### MATERIAL FOR THIS TASK
=== Section Start ===
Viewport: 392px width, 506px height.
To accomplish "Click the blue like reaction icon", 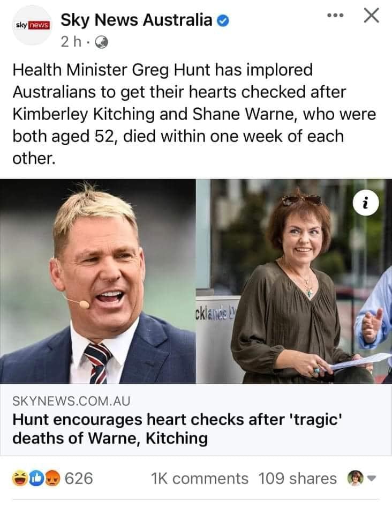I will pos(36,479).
=== Section End ===
=== Section Start ===
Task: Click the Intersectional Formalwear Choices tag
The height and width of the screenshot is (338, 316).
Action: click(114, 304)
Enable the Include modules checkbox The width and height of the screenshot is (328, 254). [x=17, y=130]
=== Section End ===
=== Section Start ===
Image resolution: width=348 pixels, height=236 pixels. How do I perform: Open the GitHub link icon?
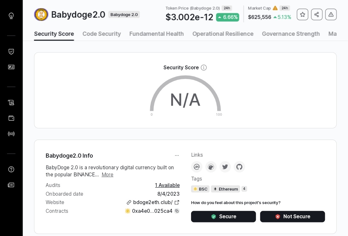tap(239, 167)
=== Section End ===
### WHAT IS REQUIRED
Among the entries above, copy exactly only the lines starting with the one containing "The height and" and going through the one containing "Enable the Include", both ends included.

### TASK ANSWER
The height and width of the screenshot is (338, 316).
Action: click(114, 304)
Enable the Include modules checkbox The width and height of the screenshot is (328, 254). [x=17, y=130]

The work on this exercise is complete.